Start of Excerpted records
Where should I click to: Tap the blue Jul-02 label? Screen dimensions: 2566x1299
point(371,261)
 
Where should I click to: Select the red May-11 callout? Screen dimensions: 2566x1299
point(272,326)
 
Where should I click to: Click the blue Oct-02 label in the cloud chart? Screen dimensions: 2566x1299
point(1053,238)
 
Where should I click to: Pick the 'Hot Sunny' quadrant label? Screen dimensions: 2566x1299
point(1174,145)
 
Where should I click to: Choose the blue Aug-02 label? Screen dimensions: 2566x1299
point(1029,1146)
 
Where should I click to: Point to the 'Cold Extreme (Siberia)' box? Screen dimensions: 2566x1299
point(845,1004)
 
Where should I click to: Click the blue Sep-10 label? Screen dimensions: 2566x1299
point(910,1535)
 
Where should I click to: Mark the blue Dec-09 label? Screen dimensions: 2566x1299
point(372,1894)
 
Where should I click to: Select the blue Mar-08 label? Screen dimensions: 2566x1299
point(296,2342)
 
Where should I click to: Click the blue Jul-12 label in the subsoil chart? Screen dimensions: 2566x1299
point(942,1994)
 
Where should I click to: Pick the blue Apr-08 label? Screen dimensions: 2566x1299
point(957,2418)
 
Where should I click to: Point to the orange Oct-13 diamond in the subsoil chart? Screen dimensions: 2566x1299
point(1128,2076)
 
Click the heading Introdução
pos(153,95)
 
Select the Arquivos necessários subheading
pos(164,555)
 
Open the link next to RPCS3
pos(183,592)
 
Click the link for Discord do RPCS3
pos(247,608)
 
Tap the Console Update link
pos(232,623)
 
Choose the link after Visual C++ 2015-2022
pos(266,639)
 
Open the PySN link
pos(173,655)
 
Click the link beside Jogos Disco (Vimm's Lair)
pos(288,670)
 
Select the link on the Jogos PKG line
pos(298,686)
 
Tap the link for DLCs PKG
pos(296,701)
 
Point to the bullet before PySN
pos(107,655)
End of Excerpted records
→ What you are asked to do
Report every line above that contains the word "Jogos", copying each one in full.

→ Response below
Click the link beside Jogos Disco (Vimm's Lair)
Select the link on the Jogos PKG line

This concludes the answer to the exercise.